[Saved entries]
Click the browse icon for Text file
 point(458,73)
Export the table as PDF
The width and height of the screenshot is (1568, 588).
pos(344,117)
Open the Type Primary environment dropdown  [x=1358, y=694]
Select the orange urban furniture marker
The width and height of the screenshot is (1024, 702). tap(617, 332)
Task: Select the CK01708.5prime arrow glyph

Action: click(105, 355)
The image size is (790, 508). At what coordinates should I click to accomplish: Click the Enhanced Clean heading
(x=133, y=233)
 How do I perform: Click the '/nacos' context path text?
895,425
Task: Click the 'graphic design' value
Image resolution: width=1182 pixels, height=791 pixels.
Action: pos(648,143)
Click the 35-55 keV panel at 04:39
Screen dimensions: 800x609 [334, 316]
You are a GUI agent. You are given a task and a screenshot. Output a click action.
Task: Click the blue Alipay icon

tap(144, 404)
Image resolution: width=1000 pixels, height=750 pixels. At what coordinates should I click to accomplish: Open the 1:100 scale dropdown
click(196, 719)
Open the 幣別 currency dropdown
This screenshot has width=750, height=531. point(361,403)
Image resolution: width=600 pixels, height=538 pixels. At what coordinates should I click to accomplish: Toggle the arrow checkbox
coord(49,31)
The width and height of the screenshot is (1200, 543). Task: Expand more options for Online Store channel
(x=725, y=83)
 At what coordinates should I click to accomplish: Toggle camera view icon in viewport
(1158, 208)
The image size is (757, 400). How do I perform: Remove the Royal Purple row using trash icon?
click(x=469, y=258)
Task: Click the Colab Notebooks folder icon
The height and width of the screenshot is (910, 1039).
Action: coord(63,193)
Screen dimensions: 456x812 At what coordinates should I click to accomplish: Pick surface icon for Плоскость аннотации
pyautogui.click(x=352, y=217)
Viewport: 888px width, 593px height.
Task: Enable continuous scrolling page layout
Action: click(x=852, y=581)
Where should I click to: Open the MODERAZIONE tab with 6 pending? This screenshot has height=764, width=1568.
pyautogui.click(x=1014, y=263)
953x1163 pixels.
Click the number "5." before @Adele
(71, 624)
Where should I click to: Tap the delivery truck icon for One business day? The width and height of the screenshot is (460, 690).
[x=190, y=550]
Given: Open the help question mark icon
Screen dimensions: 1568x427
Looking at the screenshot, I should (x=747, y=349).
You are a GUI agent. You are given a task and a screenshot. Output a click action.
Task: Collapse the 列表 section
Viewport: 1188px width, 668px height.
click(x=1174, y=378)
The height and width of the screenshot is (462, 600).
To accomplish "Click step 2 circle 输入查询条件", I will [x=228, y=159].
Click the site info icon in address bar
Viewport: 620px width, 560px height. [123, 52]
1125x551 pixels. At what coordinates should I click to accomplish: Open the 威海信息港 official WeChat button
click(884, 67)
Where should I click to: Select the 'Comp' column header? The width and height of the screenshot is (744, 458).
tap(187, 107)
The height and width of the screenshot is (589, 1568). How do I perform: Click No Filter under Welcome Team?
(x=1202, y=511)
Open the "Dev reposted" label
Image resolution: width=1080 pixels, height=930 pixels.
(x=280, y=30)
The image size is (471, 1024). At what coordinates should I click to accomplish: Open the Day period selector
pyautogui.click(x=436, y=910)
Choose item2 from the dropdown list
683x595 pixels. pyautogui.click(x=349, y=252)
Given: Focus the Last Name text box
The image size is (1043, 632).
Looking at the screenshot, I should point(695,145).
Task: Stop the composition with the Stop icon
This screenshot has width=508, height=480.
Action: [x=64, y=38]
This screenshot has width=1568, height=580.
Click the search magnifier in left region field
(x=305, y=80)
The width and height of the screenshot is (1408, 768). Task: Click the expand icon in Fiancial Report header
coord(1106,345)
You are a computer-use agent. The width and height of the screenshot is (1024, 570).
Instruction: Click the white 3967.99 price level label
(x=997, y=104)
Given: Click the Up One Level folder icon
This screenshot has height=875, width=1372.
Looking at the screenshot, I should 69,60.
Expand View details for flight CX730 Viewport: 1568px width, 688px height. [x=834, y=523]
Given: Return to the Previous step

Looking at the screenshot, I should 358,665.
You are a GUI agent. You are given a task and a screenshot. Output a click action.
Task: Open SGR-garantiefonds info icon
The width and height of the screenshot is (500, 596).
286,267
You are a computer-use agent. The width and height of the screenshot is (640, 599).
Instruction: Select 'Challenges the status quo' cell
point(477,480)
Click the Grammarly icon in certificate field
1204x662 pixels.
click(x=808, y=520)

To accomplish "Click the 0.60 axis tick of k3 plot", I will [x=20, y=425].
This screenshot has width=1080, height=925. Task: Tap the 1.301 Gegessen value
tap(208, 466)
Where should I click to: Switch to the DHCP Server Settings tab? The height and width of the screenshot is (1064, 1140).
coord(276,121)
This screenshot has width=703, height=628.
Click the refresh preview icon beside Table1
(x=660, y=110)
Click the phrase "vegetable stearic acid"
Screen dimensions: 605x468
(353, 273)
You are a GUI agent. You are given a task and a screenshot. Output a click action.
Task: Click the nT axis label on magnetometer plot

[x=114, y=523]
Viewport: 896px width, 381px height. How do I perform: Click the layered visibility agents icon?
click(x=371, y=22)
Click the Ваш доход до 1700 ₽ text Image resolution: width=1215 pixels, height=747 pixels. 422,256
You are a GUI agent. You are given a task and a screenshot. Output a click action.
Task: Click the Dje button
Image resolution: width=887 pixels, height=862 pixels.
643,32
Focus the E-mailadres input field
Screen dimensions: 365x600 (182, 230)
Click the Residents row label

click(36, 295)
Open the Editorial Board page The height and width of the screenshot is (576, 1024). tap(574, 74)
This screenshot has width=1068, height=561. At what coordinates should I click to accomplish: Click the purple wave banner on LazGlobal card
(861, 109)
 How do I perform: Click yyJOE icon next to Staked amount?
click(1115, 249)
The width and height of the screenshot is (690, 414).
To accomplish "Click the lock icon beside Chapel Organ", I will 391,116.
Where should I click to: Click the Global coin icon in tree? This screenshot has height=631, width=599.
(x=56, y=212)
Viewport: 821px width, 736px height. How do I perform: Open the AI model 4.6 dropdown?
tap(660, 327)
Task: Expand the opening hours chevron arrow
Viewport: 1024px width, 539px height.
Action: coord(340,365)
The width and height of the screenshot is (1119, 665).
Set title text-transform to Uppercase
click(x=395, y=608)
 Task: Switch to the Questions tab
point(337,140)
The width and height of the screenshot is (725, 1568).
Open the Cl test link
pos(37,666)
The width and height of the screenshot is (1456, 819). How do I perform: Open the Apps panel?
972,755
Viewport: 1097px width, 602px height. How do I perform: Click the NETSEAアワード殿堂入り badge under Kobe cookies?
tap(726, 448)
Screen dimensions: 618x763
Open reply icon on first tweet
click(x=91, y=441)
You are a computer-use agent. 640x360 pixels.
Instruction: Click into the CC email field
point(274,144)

* _Required action_
Without leaving anything out, give the entries again exactly.

* _Expected answer_
Click the browse icon for Text file
 point(458,73)
Export the table as PDF
The width and height of the screenshot is (1568, 588).
pos(344,117)
Open the Type Primary environment dropdown  [x=1358, y=694]
Select the orange urban furniture marker
The width and height of the screenshot is (1024, 702). tap(617, 332)
Task: Select the CK01708.5prime arrow glyph

Action: click(105, 355)
The image size is (790, 508). At what coordinates should I click to accomplish: Click the Enhanced Clean heading
(x=133, y=233)
 How do I perform: Click the '/nacos' context path text?
895,425
Task: Click the 'graphic design' value
Image resolution: width=1182 pixels, height=791 pixels.
Action: pos(648,143)
Click the 35-55 keV panel at 04:39
Screen dimensions: 800x609 [334, 316]
You are a GUI agent. You are given a task and a screenshot. Output a click action.
Task: Click the blue Alipay icon

tap(144, 404)
Image resolution: width=1000 pixels, height=750 pixels. At what coordinates should I click to accomplish: Open the 1:100 scale dropdown
click(196, 719)
Open the 幣別 currency dropdown
This screenshot has width=750, height=531. point(361,403)
Image resolution: width=600 pixels, height=538 pixels. At what coordinates should I click to accomplish: Toggle the arrow checkbox
coord(49,31)
The width and height of the screenshot is (1200, 543). Task: Expand more options for Online Store channel
(x=725, y=83)
 At what coordinates should I click to accomplish: Toggle camera view icon in viewport
(1158, 208)
The image size is (757, 400). How do I perform: Remove the Royal Purple row using trash icon?
click(x=469, y=258)
Task: Click the Colab Notebooks folder icon
The height and width of the screenshot is (910, 1039).
Action: coord(63,193)
Screen dimensions: 456x812 At what coordinates should I click to accomplish: Pick surface icon for Плоскость аннотации
pyautogui.click(x=352, y=217)
Viewport: 888px width, 593px height.
Task: Enable continuous scrolling page layout
Action: click(x=852, y=581)
Where should I click to: Open the MODERAZIONE tab with 6 pending? This screenshot has height=764, width=1568.
pyautogui.click(x=1014, y=263)
953x1163 pixels.
Click the number "5." before @Adele
(71, 624)
Where should I click to: Tap the delivery truck icon for One business day? The width and height of the screenshot is (460, 690).
[x=190, y=550]
Given: Open the help question mark icon
Screen dimensions: 1568x427
Looking at the screenshot, I should (x=747, y=349).
You are a GUI agent. You are given a task and a screenshot. Output a click action.
Task: Collapse the 列表 section
Viewport: 1188px width, 668px height.
click(x=1174, y=378)
The height and width of the screenshot is (462, 600).
To accomplish "Click step 2 circle 输入查询条件", I will [x=228, y=159].
Click the site info icon in address bar
Viewport: 620px width, 560px height. [123, 52]
1125x551 pixels. At what coordinates should I click to accomplish: Open the 威海信息港 official WeChat button
click(884, 67)
Where should I click to: Select the 'Comp' column header? The width and height of the screenshot is (744, 458).
tap(187, 107)
The height and width of the screenshot is (589, 1568). How do I perform: Click No Filter under Welcome Team?
(x=1202, y=511)
Open the "Dev reposted" label
Image resolution: width=1080 pixels, height=930 pixels.
(x=280, y=30)
The image size is (471, 1024). At what coordinates should I click to accomplish: Open the Day period selector
pyautogui.click(x=436, y=910)
Choose item2 from the dropdown list
683x595 pixels. pyautogui.click(x=349, y=252)
Given: Focus the Last Name text box
The image size is (1043, 632).
Looking at the screenshot, I should point(695,145).
Task: Stop the composition with the Stop icon
This screenshot has width=508, height=480.
Action: [x=64, y=38]
This screenshot has width=1568, height=580.
Click the search magnifier in left region field
(x=305, y=80)
The width and height of the screenshot is (1408, 768). Task: Click the expand icon in Fiancial Report header
coord(1106,345)
You are a computer-use agent. The width and height of the screenshot is (1024, 570).
Instruction: Click the white 3967.99 price level label
(x=997, y=104)
Given: Click the Up One Level folder icon
This screenshot has height=875, width=1372.
Looking at the screenshot, I should 69,60.
Expand View details for flight CX730 Viewport: 1568px width, 688px height. [x=834, y=523]
Given: Return to the Previous step

Looking at the screenshot, I should 358,665.
You are a GUI agent. You are given a task and a screenshot. Output a click action.
Task: Open SGR-garantiefonds info icon
The width and height of the screenshot is (500, 596).
286,267
You are a computer-use agent. The width and height of the screenshot is (640, 599).
Instruction: Select 'Challenges the status quo' cell
point(477,480)
Click the Grammarly icon in certificate field
1204x662 pixels.
click(x=808, y=520)

To accomplish "Click the 0.60 axis tick of k3 plot", I will [x=20, y=425].
This screenshot has width=1080, height=925. Task: Tap the 1.301 Gegessen value
tap(208, 466)
Where should I click to: Switch to the DHCP Server Settings tab? The height and width of the screenshot is (1064, 1140).
coord(276,121)
This screenshot has width=703, height=628.
Click the refresh preview icon beside Table1
(x=660, y=110)
Click the phrase "vegetable stearic acid"
Screen dimensions: 605x468
(353, 273)
You are a GUI agent. You are given a task and a screenshot. Output a click action.
Task: Click the nT axis label on magnetometer plot

[x=114, y=523]
Viewport: 896px width, 381px height. How do I perform: Click the layered visibility agents icon?
click(x=371, y=22)
Click the Ваш доход до 1700 ₽ text Image resolution: width=1215 pixels, height=747 pixels. 422,256
You are a GUI agent. You are given a task and a screenshot. Output a click action.
Task: Click the Dje button
Image resolution: width=887 pixels, height=862 pixels.
643,32
Focus the E-mailadres input field
Screen dimensions: 365x600 (182, 230)
Click the Residents row label

click(36, 295)
Open the Editorial Board page The height and width of the screenshot is (576, 1024). tap(574, 74)
This screenshot has width=1068, height=561. At what coordinates should I click to accomplish: Click the purple wave banner on LazGlobal card
(861, 109)
 How do I perform: Click yyJOE icon next to Staked amount?
click(1115, 249)
The width and height of the screenshot is (690, 414).
To accomplish "Click the lock icon beside Chapel Organ", I will 391,116.
Where should I click to: Click the Global coin icon in tree? This screenshot has height=631, width=599.
(x=56, y=212)
Viewport: 821px width, 736px height. How do I perform: Open the AI model 4.6 dropdown?
tap(660, 327)
Task: Expand the opening hours chevron arrow
Viewport: 1024px width, 539px height.
Action: coord(340,365)
The width and height of the screenshot is (1119, 665).
Set title text-transform to Uppercase
click(x=395, y=608)
 Task: Switch to the Questions tab
point(337,140)
The width and height of the screenshot is (725, 1568).
Open the Cl test link
pos(37,666)
The width and height of the screenshot is (1456, 819). How do I perform: Open the Apps panel?
972,755
Viewport: 1097px width, 602px height. How do I perform: Click the NETSEAアワード殿堂入り badge under Kobe cookies?
tap(726, 448)
Screen dimensions: 618x763
Open reply icon on first tweet
click(x=91, y=441)
You are a computer-use agent. 640x360 pixels.
Instruction: Click into the CC email field
point(274,144)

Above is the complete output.